STUDY QUESTIONS |
A. In the passage on trait re-evolution below, for how long were mandibular teeth absent before they were regained?
B. Decide whether each statement agrees with the passage on trait re-evolution below. Answer yes or no, and quote the words from the passage that settle it. (i) Lynch and Wagner's study appeared in the Jan 2010 issue of Evolution. (ii) Boas that re-evolved oviparity lay eggs with thicker shells than other boas. (iii) G. guentheri has no teeth in its upper jaw.
C. Please carry on the passage on trait re-evolution below, starting after its final sentence.

** Opening EXERCISE PASSAGE block **

|From the BBC|
The results presented here offer an incontrovertible phylogenetic example of trait re-evolution, showing that mandibular teeth were lost in the ancestor of all living frogs and then re-evolved in the hemiphractid species G. guentheri. The alternate hypothesis, that mandibular teeth were lost independently in each of the dozens of lineages leading up to G. guentheri, is statistically unsupported and seems incredibly unlikely. Although the hypothesis that G. guentheri re-evolved mandibular teeth may be unsurprising to experts in amphibian anatomy, this compelling example has been ignored in the recent literature on Dollo's law. Further, this example is made remarkable by the application of a time scale for this event: mandibular teeth were absent for at least 225 million years (and likely much longer) before being regained.
Another example of an exception to Dollo's Law is described by Lynch and Wagner in the Jan 2010 issue of Evolution. They present evidence for the re-evolution of oviparity, or egg laying, in "Old World sand boas in the genus Eryx nearly 60 million years after the initial boid transition to viviparity" based on a phylogenetic analysis of genetic data from boid snakes and other related groups. In addition to the statistical support for re-evolution, they note that morphological evidence includes the fact that, like live born boas, the hatchlings of the "oviparous Eryx lack an egg-tooth providing independent evidence that oviparity is a derived state in these species." And, the shells of the boas that have re-evolved oviparity are extremely thin compared with the shells of other boas, suggesting that the structure of the eggshell re-evolved as well.
The argument over whether Dollo's Law can be violated may primarily reflect the way we classify species and think about phylogenies. As Wiens says,
...the observation that most well-documented cases of trait re-evolution occur after a period of trait loss of greater than 15 million years (Table 2) may also reflect methodological bias. A complex structure that re-evolves may need to be absent for tens of millions of years before its re-acquisition can be confidently distinguished from multiple losses (e.g., given typical diversification rates, this period of time may be needed for a group to diversify enough to have species nested deep in the phylogeny). Yet, if the gain of lost traits is possible, a consideration of the underlying genetics suggests that it should be much more likely soon after the trait is lost (Marshall et al. 1994). Thus, trait re-evolution may actually be hardest to detect under the conditions when it is most likely to occur, raising the question of whether trait re-evolution might be more widespread but frequently undetected due to methodological biases.So, how is the re-evolution of a trait explained genetically? Weins suggests that the fact that G. Guentheri still have teeth in their upper jaw facilitates the repositioning of teeth to the lower jaw. The structural genes are there, they just need to be recruited for expression in a different place. Generally, this is not very perplexing. Single gene expression changes can lead to signaling environments that, in relevant tissues, can induce cascades of patterning-gene interactions that produce structures like teeth.

** Closing EXERCISE PASSAGE block **
** Opening DATASET EXCERPTS block **

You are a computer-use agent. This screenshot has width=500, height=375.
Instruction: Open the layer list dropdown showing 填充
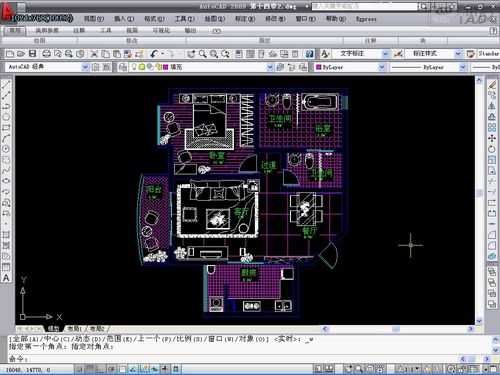point(270,67)
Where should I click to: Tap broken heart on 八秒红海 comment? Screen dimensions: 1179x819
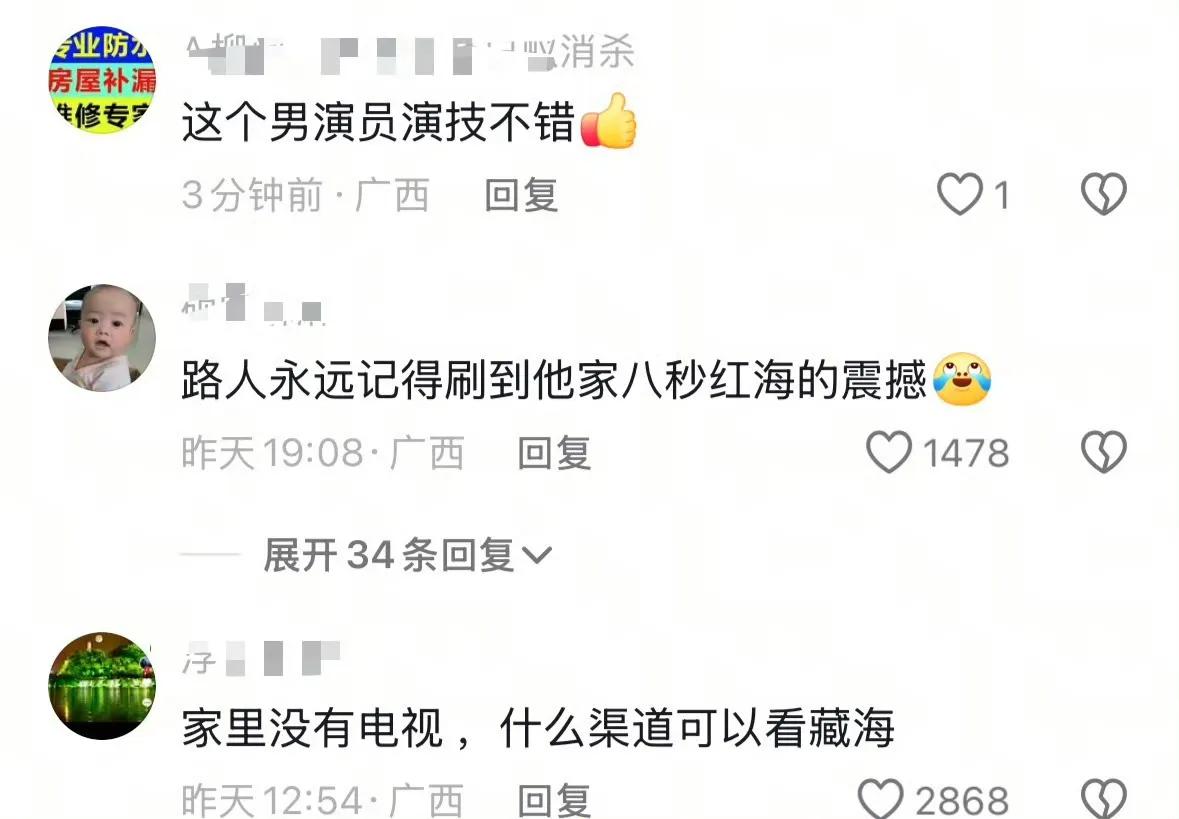click(x=1104, y=452)
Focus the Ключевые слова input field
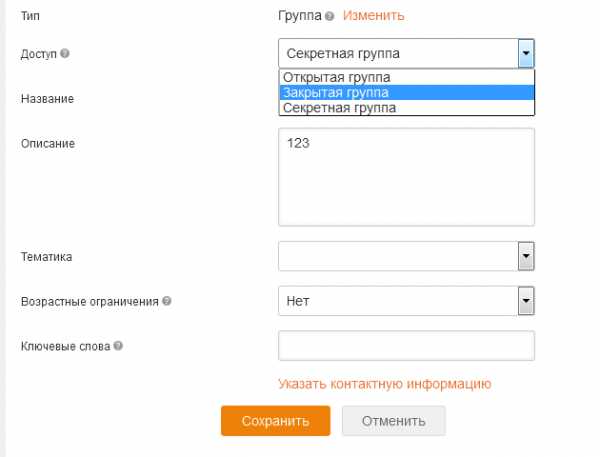Screen dimensions: 600x457 (x=406, y=346)
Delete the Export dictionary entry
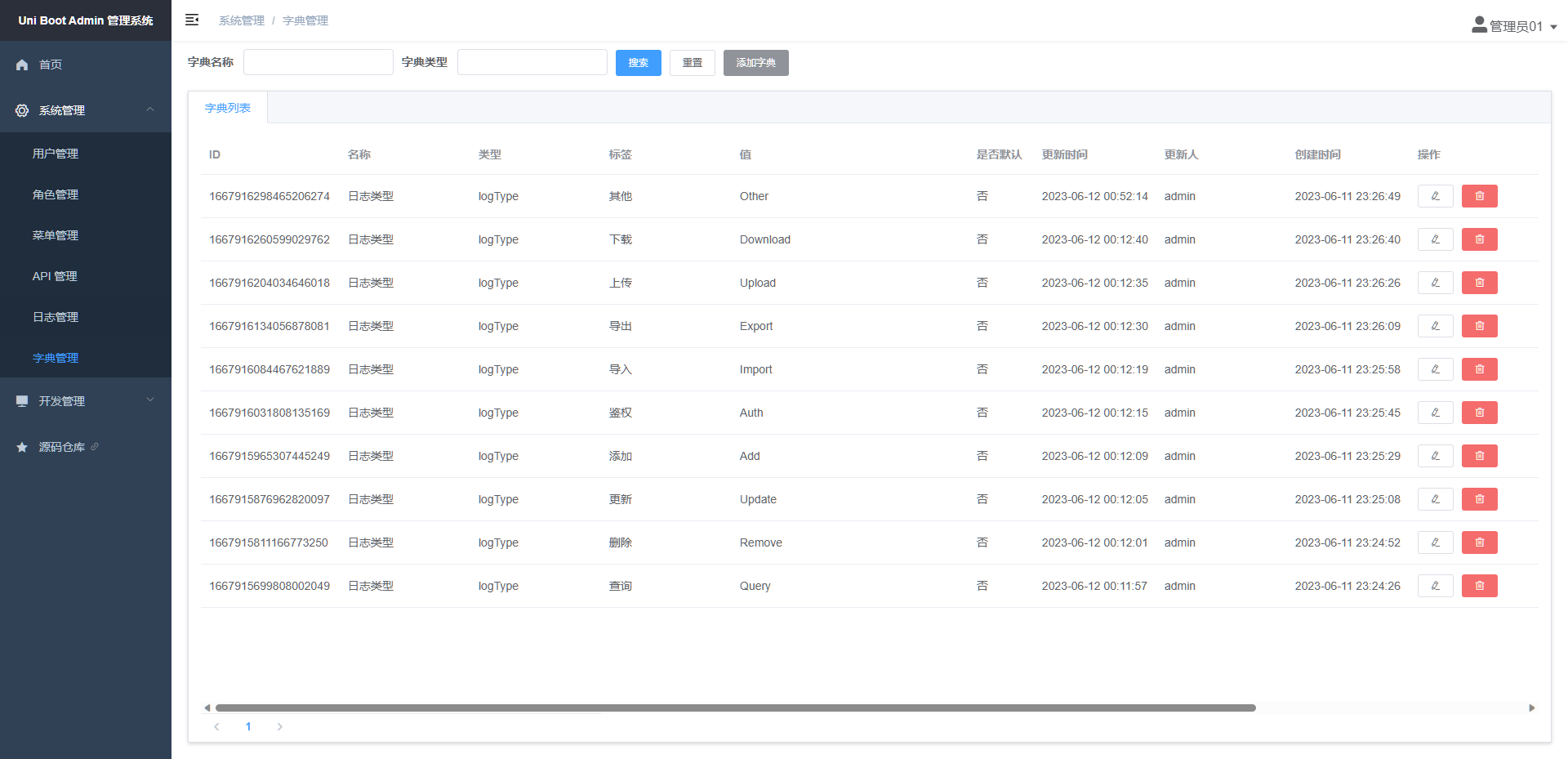Screen dimensions: 1568x759 pyautogui.click(x=1479, y=326)
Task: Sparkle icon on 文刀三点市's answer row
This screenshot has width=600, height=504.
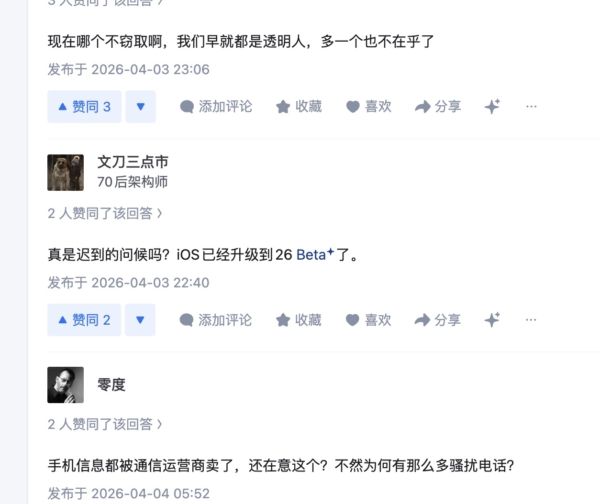Action: click(x=492, y=320)
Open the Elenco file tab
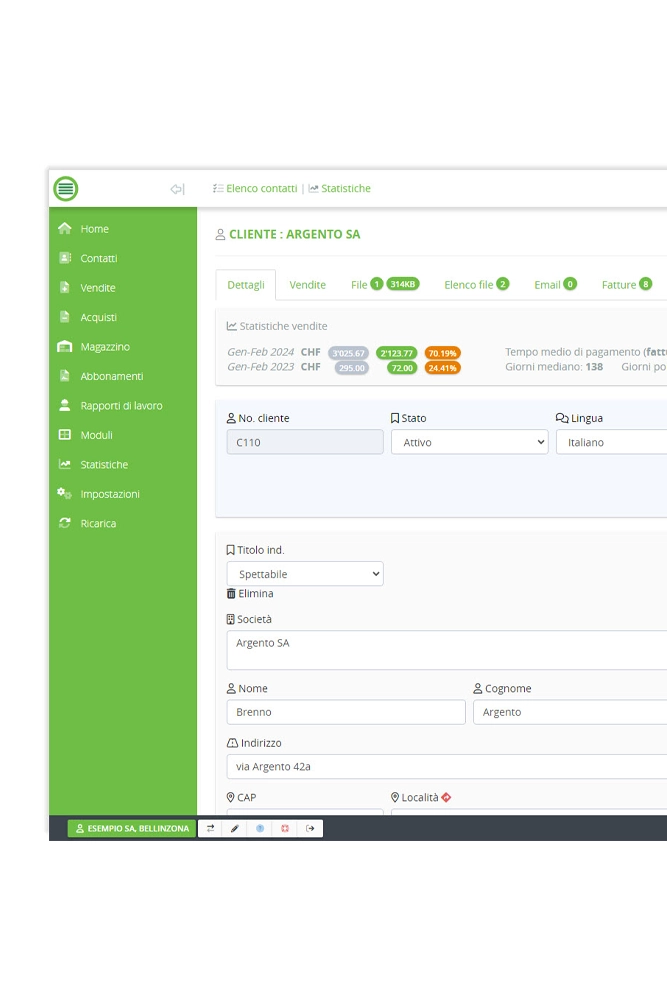 [x=476, y=285]
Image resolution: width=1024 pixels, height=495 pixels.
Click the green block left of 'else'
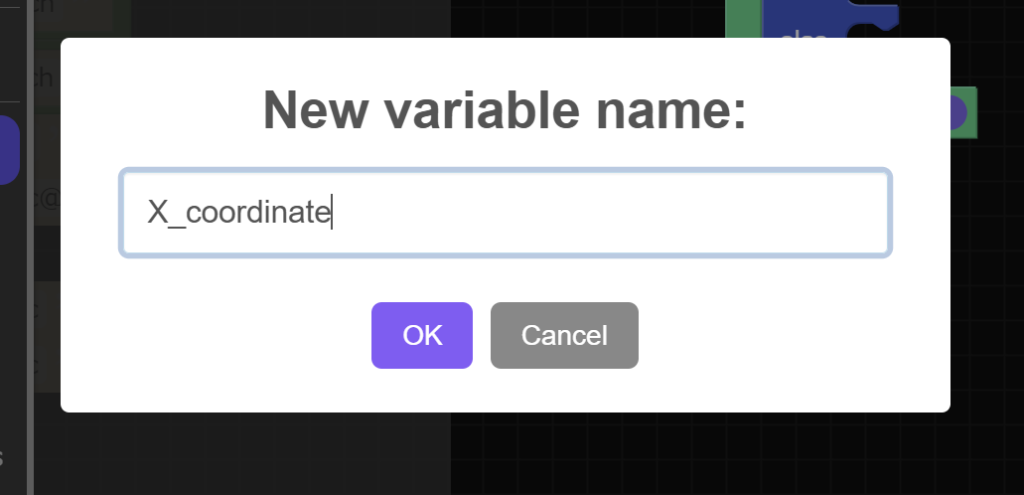click(742, 20)
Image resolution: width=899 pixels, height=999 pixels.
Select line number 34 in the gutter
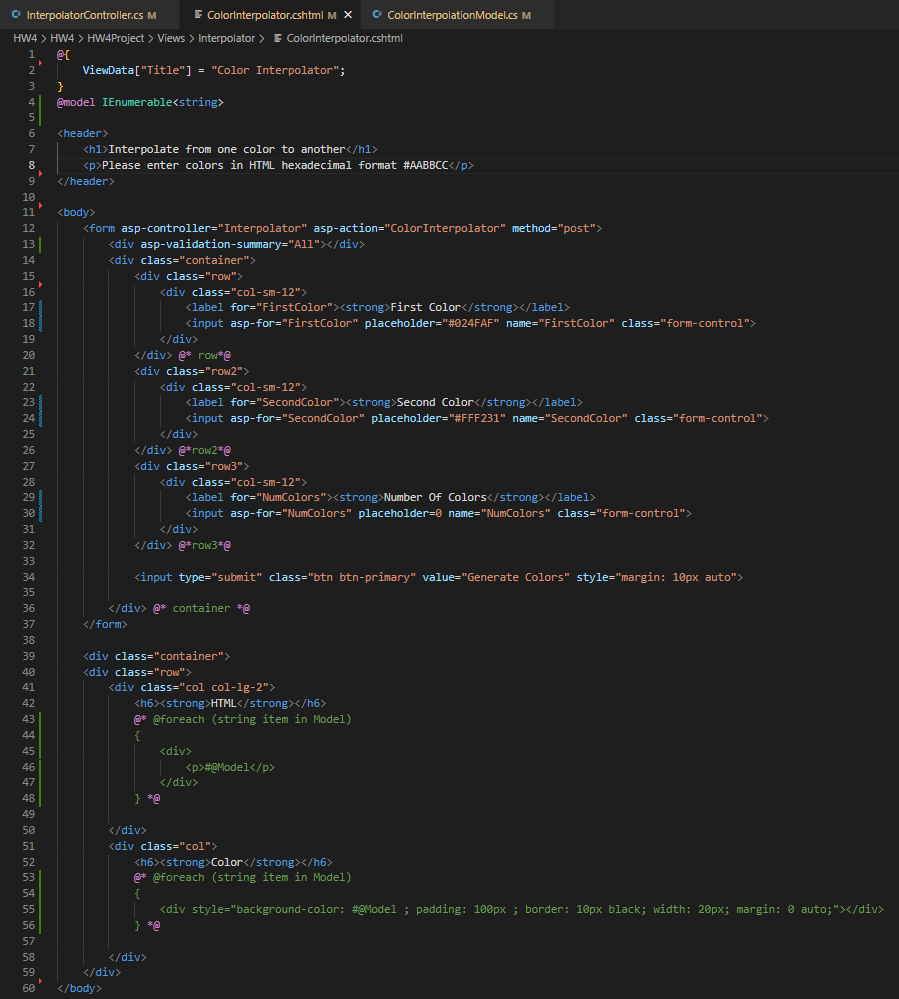(x=28, y=577)
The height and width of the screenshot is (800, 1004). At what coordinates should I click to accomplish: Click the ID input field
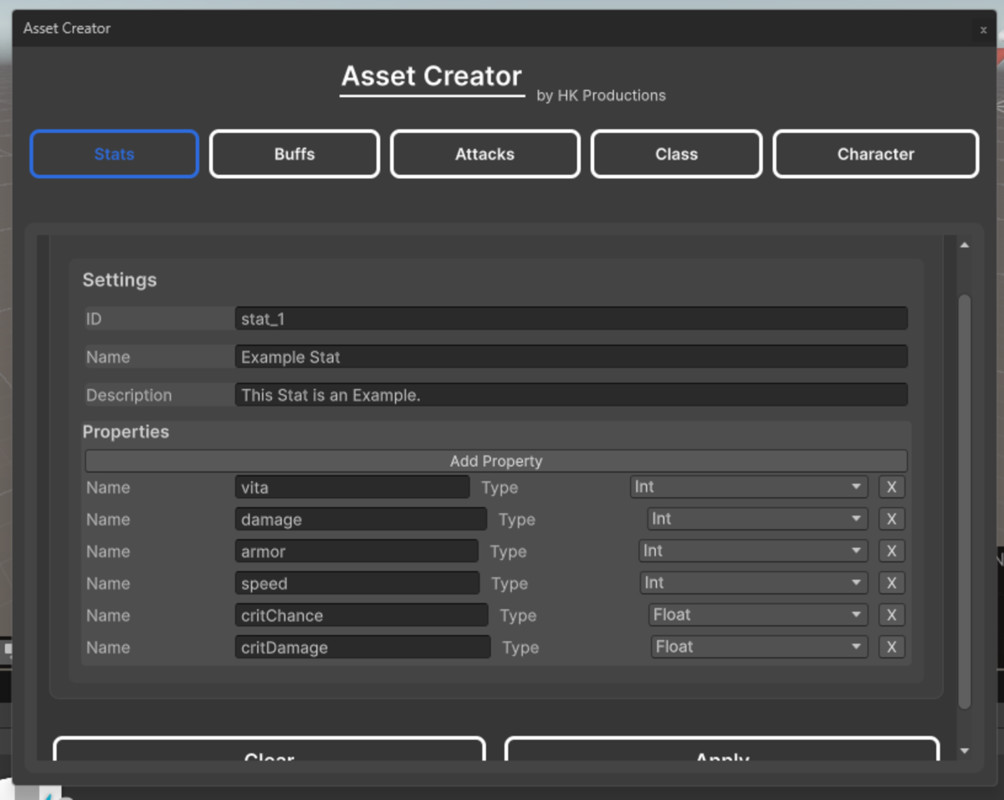click(x=571, y=318)
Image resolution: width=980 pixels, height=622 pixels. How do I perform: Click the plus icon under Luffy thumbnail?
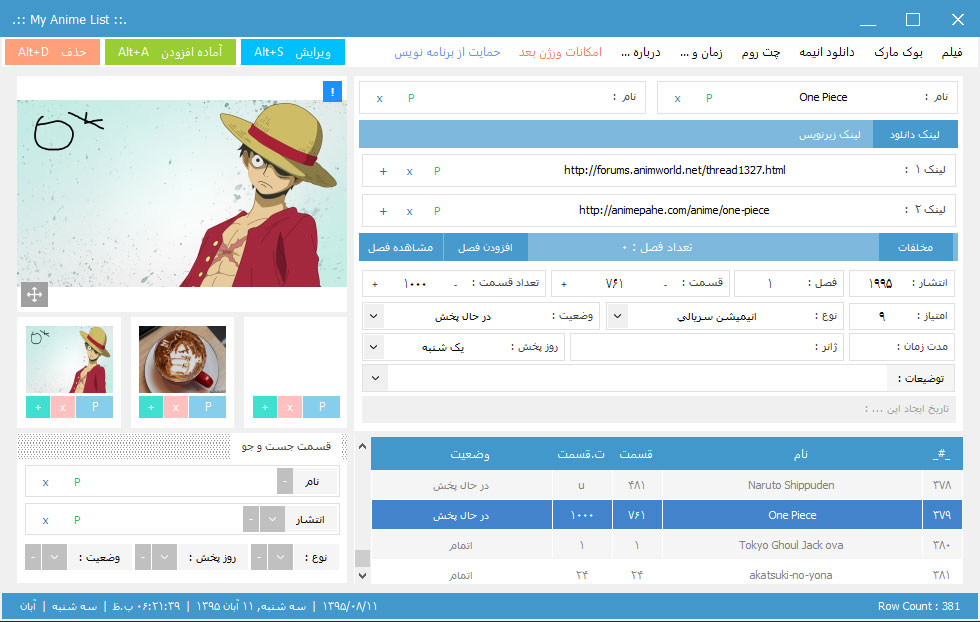[38, 407]
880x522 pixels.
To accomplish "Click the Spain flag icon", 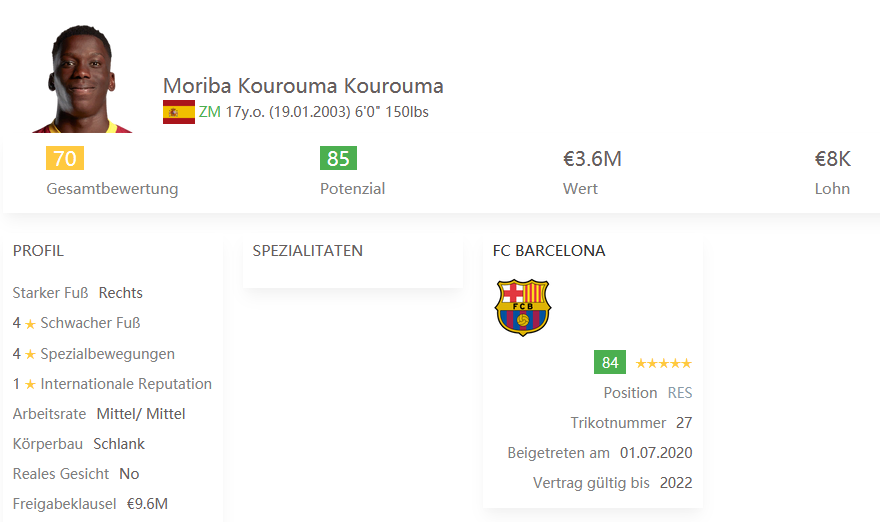I will [178, 112].
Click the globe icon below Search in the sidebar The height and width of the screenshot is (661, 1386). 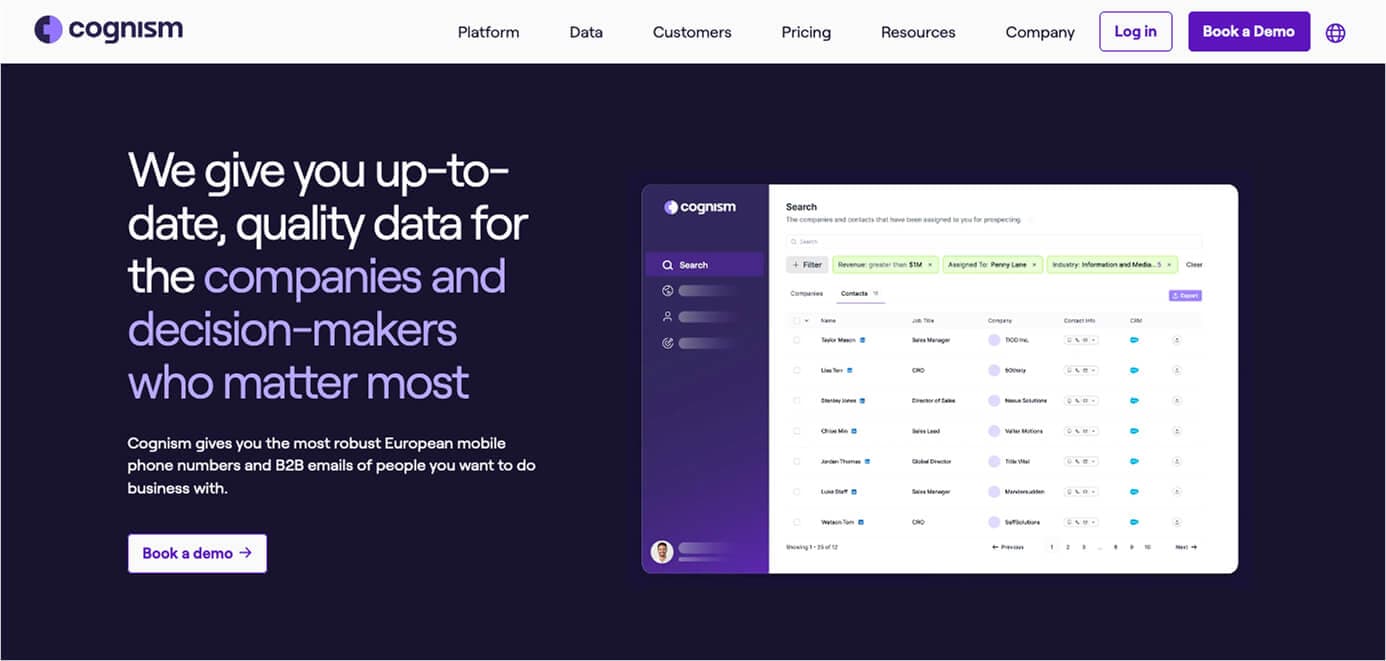click(668, 290)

** Closing DATASET EXCERPTS block **

ANSWERS BY ITEM NUMBER |
A. For at least 225 million years, and likely much longer.

B.
(i) Yes: "described by Lynch and Wagner in the Jan 2010 issue of Evolution"
(ii) No: "the shells of the boas that have re-evolved oviparity are extremely thin compared with the shells of other boas"
(iii) No: "G. Guentheri still have teeth in their upper jaw"

C.
Indeed, the normal tissue is not required. There are mouse and human examples in which hair or teeth grow where the other normally does. Ovarian teratomas are disorganized tumor-like structures of disorganized embryos that, as was known even in the early 1800's (and cited by Darwin), developed hair and teeth (even chicks do not have enamel genes, but teeth can be induced to form by genetically similar processes as hair or feathers, and transgenic expression of some environment-preparing genes in embryonic chick jaws can lead to tooth-like structures).
Dental formulas (numbers and shapes of teeth in upper and lower jaws) and hair or coloration patterns can come and go for similar reasons. In many cases, the genetic change can be a modification of existing genes and tissues. Similar dental formulas have evolved numerous times in vertebrates. In others, there are different pathways to similar outcomes. This is what happens in some selection experiments, and seems, if we recall correctly, to be the case with ocelli in insects. But the overall pathways are presumably rather simple, or the different activations activate similar pathways that are conserved because they are still doing something. In the frogs, they're making teeth in the upper jaw, a tissue histologically similar to lower jaws.
The point here is not that reversals are trivial or uninteresting, but they are explicable when they occur. However, highly organized or complex structures are unlikely to recur after too long of divergence. If we re-evolved, say, swimming anatomy it would not likely be the same as what is found in fish. Indeed, that is what whales did, and they swim by up and down motion rather than the side to side motion of fish, because their mechanism is anatomically different.
Again, these instances are interesting, and perhaps most interesting is that even before the genetic age anyone should have suggested, much less canonized, 'laws' about how evolution works. At most they are statistical generalizations that, in genetic terms, relate to the likelihood of the same genetic mechanism re-evolving.